Source excerpt:
In addition, the Company announced that it has arranged a committed $160 million
senior secured loan facility with IBJ Whitehall Bank & Trust Company, as
administrative agent and arranger, and Fleet Bank, N.A., as syndication agent
and co-arranger, which provides for a $30 million revolving credit facility
and $130 million of term loans. This facility will be used to complete the NNG
acquisition, refinance the Company's existing indebtedness and provide for
ongoing working capital needs. It is expected that the closing of this credit
facility will coincide with the closing of NNG.
<PAGE>
ITEM 2. MANAGEMENT'S DISCUSSION AND ANALYSIS OF FINANCIAL CONDITION
AND RESULTS OF OPERATIONS
RESULTS OF OPERATIONS
THREE MONTHS ENDED MARCH 31, 1999
The Company made the following acquisitions over the past eighteen month period
ended March 31, 1999:
Date of Acquisition Business Acquired
------------------- -----------------
October 14, 1997 Westbrae Natural, Inc.
July 1, 1998 Arrowhead Mills, Inc.
July 1, 1998 Dana Alexander, Inc. ("Terra Chips")
July 1, 1998 Garden of Eatin', Inc.
July 1, 1998 DeBoles Nutritional Foods, Inc.
December 8, 1998 Nile Spice
All of the foregoing acquisitions ("the acquisitions" or "acquired businesses")
have been accounted for as purchases. Consequently, the operations of the
acquired businesses are included in the results of operations from their
respective dates of acquisition. Each of the acquired businesses markets and
sells natural food products. In addition, on June 1, 1998, the Company entered
into a license agreement with H.J. Heinz Company to market and sell Earth's Best
baby food products to natural food stores. On April 6, 1999 this licensing
agreement was modified with H.J. Heinz to include the sale and distribution of
the Earth's Best baby food line into the United States retail grocery and
natural food channels.
Sales for the current quarter increased by $22.6 million (80%) as compared to
the 1998 quarter. A substantial amount of the increase was attributable to the
acquisitions.
Gross profit increased by $8.8 million compared with the 1998 quarter,
principally because of increased sales volume. Gross profit percentage for the
quarter amounted to 40%, compared to 40.8% achieved in the corresponding 1998
quarter. The decrease in gross profit percentage is primarily due to the
differences in margins achieved on the product mix of existing brands and
businesses acquired. Gross profit percentage, however, is comparable to the
fiscal 1999 second quarter.

Requirements:
1/ Decide whether each statement agrees with the financial report excerpt. Answer yes or no for each, and quote the words from the excerpt that settle it.
(a) The secured loan facility includes a $30 million revolving credit facility.
(b) The gross profit percentage for the quarter was higher than in the corresponding 1998 quarter.
(c) Nile Spice was acquired on July 1, 1998.
2/ Write out the passage of the financial report excerpt that begins with the words containing "July 1, 1998 Garden" and ends with "natural food channels.".

Supplied information:
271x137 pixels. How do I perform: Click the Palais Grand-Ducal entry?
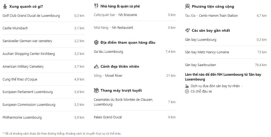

Completed exercise:
1/
(a) Yes: "which provides for a $30 million revolving credit facility"
(b) No: "Gross profit percentage for the quarter amounted to 40%, compared to 40.8% achieved in the corresponding 1998 quarter."
(c) No: "December 8, 1998 Nile Spice"

2/
July 1, 1998 Garden of Eatin', Inc.
July 1, 1998 DeBoles Nutritional Foods, Inc.
December 8, 1998 Nile Spice
All of the foregoing acquisitions ("the acquisitions" or "acquired businesses")
have been accounted for as purchases. Consequently, the operations of the
acquired businesses are included in the results of operations from their
respective dates of acquisition. Each of the acquired businesses markets and
sells natural food products. In addition, on June 1, 1998, the Company entered
into a license agreement with H.J. Heinz Company to market and sell Earth's Best
baby food products to natural food stores. On April 6, 1999 this licensing
agreement was modified with H.J. Heinz to include the sale and distribution of
the Earth's Best baby food line into the United States retail grocery and
natural food channels.